Raw data:
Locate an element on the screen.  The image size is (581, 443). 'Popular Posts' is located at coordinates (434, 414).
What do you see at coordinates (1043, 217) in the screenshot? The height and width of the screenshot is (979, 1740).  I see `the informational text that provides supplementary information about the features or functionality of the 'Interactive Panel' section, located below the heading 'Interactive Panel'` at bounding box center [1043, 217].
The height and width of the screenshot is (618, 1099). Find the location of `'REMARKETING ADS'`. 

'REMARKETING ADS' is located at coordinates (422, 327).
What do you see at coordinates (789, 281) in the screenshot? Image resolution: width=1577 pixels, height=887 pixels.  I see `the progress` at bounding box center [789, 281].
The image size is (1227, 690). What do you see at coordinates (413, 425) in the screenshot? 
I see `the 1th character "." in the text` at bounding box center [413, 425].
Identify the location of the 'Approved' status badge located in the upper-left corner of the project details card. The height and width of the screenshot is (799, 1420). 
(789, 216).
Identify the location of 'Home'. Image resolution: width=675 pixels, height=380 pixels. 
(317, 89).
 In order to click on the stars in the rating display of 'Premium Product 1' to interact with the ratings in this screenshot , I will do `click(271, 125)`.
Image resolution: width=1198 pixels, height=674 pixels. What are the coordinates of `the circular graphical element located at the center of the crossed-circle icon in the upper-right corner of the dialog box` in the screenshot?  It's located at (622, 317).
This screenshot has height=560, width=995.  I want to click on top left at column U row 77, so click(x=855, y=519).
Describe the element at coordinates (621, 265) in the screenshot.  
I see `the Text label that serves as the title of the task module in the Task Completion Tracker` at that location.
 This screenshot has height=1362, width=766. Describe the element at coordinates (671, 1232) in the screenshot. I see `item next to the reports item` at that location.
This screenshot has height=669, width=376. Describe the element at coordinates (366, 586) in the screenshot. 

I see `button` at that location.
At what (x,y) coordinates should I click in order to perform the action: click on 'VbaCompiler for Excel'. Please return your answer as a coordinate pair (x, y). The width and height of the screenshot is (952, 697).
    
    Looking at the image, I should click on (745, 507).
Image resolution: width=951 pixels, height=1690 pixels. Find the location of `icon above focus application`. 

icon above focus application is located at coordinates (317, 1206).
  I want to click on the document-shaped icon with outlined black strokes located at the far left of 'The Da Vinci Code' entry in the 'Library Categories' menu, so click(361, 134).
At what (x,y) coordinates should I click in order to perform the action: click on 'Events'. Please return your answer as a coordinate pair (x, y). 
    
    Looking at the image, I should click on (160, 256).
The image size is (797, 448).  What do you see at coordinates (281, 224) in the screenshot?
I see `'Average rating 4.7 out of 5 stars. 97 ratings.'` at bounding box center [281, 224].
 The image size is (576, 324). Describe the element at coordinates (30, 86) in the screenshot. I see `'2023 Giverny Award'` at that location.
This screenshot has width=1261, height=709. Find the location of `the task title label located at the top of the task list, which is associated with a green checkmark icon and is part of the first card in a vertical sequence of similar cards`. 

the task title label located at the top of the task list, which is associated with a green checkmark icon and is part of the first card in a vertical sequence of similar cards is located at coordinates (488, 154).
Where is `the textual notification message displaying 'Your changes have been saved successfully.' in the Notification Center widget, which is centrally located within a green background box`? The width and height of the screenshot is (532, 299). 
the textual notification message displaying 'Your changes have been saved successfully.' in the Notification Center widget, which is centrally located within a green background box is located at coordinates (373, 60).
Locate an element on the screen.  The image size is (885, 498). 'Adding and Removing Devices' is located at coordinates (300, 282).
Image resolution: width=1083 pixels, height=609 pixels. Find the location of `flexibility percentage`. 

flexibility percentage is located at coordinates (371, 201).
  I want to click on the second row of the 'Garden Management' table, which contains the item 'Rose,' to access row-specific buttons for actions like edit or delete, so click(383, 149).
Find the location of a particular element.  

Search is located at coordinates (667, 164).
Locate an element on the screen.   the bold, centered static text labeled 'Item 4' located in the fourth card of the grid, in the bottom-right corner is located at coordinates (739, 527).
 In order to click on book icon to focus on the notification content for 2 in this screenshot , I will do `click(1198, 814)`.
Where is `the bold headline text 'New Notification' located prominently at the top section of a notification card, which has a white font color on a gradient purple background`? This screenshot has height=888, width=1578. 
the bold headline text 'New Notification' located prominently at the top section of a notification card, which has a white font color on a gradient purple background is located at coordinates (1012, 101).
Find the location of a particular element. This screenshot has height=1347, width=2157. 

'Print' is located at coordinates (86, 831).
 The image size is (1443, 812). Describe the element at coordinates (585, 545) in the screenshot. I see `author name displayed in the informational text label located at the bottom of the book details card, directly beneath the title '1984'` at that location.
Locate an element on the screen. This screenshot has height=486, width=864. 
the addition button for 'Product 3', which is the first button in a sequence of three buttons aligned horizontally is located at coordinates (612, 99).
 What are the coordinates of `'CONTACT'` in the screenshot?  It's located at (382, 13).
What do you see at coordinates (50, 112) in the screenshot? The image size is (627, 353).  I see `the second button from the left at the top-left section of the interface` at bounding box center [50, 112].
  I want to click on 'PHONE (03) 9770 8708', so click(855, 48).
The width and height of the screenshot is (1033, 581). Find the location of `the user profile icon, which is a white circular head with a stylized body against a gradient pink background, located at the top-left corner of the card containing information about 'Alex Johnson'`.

Short exercise: Copy out all of the rows above word for word, keeping their order.

Solution to this exercise:
Locate an element on the screen.  The image size is (581, 443). 'Popular Posts' is located at coordinates (434, 414).
What do you see at coordinates (1043, 217) in the screenshot? The height and width of the screenshot is (979, 1740).  I see `the informational text that provides supplementary information about the features or functionality of the 'Interactive Panel' section, located below the heading 'Interactive Panel'` at bounding box center [1043, 217].
The height and width of the screenshot is (618, 1099). Find the location of `'REMARKETING ADS'`. 

'REMARKETING ADS' is located at coordinates (422, 327).
What do you see at coordinates (789, 281) in the screenshot? Image resolution: width=1577 pixels, height=887 pixels.  I see `the progress` at bounding box center [789, 281].
The image size is (1227, 690). What do you see at coordinates (413, 425) in the screenshot? 
I see `the 1th character "." in the text` at bounding box center [413, 425].
Identify the location of the 'Approved' status badge located in the upper-left corner of the project details card. The height and width of the screenshot is (799, 1420). 
(789, 216).
Identify the location of 'Home'. Image resolution: width=675 pixels, height=380 pixels. 
(317, 89).
 In order to click on the stars in the rating display of 'Premium Product 1' to interact with the ratings in this screenshot , I will do `click(271, 125)`.
Image resolution: width=1198 pixels, height=674 pixels. What are the coordinates of `the circular graphical element located at the center of the crossed-circle icon in the upper-right corner of the dialog box` in the screenshot?  It's located at (622, 317).
This screenshot has height=560, width=995.  I want to click on top left at column U row 77, so click(x=855, y=519).
Describe the element at coordinates (621, 265) in the screenshot.  
I see `the Text label that serves as the title of the task module in the Task Completion Tracker` at that location.
 This screenshot has height=1362, width=766. Describe the element at coordinates (671, 1232) in the screenshot. I see `item next to the reports item` at that location.
This screenshot has height=669, width=376. Describe the element at coordinates (366, 586) in the screenshot. 

I see `button` at that location.
At what (x,y) coordinates should I click in order to perform the action: click on 'VbaCompiler for Excel'. Please return your answer as a coordinate pair (x, y). The width and height of the screenshot is (952, 697).
    
    Looking at the image, I should click on (745, 507).
Image resolution: width=951 pixels, height=1690 pixels. Find the location of `icon above focus application`. 

icon above focus application is located at coordinates (317, 1206).
  I want to click on the document-shaped icon with outlined black strokes located at the far left of 'The Da Vinci Code' entry in the 'Library Categories' menu, so click(361, 134).
At what (x,y) coordinates should I click in order to perform the action: click on 'Events'. Please return your answer as a coordinate pair (x, y). 
    
    Looking at the image, I should click on (160, 256).
The image size is (797, 448).  What do you see at coordinates (281, 224) in the screenshot?
I see `'Average rating 4.7 out of 5 stars. 97 ratings.'` at bounding box center [281, 224].
 The image size is (576, 324). Describe the element at coordinates (30, 86) in the screenshot. I see `'2023 Giverny Award'` at that location.
This screenshot has width=1261, height=709. Find the location of `the task title label located at the top of the task list, which is associated with a green checkmark icon and is part of the first card in a vertical sequence of similar cards`. 

the task title label located at the top of the task list, which is associated with a green checkmark icon and is part of the first card in a vertical sequence of similar cards is located at coordinates (488, 154).
Where is `the textual notification message displaying 'Your changes have been saved successfully.' in the Notification Center widget, which is centrally located within a green background box`? The width and height of the screenshot is (532, 299). 
the textual notification message displaying 'Your changes have been saved successfully.' in the Notification Center widget, which is centrally located within a green background box is located at coordinates (373, 60).
Locate an element on the screen.  The image size is (885, 498). 'Adding and Removing Devices' is located at coordinates (300, 282).
Image resolution: width=1083 pixels, height=609 pixels. Find the location of `flexibility percentage`. 

flexibility percentage is located at coordinates (371, 201).
  I want to click on the second row of the 'Garden Management' table, which contains the item 'Rose,' to access row-specific buttons for actions like edit or delete, so click(383, 149).
Find the location of a particular element.  

Search is located at coordinates (667, 164).
Locate an element on the screen.   the bold, centered static text labeled 'Item 4' located in the fourth card of the grid, in the bottom-right corner is located at coordinates (739, 527).
 In order to click on book icon to focus on the notification content for 2 in this screenshot , I will do `click(1198, 814)`.
Where is `the bold headline text 'New Notification' located prominently at the top section of a notification card, which has a white font color on a gradient purple background`? This screenshot has height=888, width=1578. 
the bold headline text 'New Notification' located prominently at the top section of a notification card, which has a white font color on a gradient purple background is located at coordinates (1012, 101).
Find the location of a particular element. This screenshot has height=1347, width=2157. 

'Print' is located at coordinates (86, 831).
 The image size is (1443, 812). Describe the element at coordinates (585, 545) in the screenshot. I see `author name displayed in the informational text label located at the bottom of the book details card, directly beneath the title '1984'` at that location.
Locate an element on the screen. This screenshot has height=486, width=864. 
the addition button for 'Product 3', which is the first button in a sequence of three buttons aligned horizontally is located at coordinates (612, 99).
 What are the coordinates of `'CONTACT'` in the screenshot?  It's located at (382, 13).
What do you see at coordinates (50, 112) in the screenshot? The image size is (627, 353).  I see `the second button from the left at the top-left section of the interface` at bounding box center [50, 112].
  I want to click on 'PHONE (03) 9770 8708', so click(855, 48).
The width and height of the screenshot is (1033, 581). Find the location of `the user profile icon, which is a white circular head with a stylized body against a gradient pink background, located at the top-left corner of the card containing information about 'Alex Johnson'`.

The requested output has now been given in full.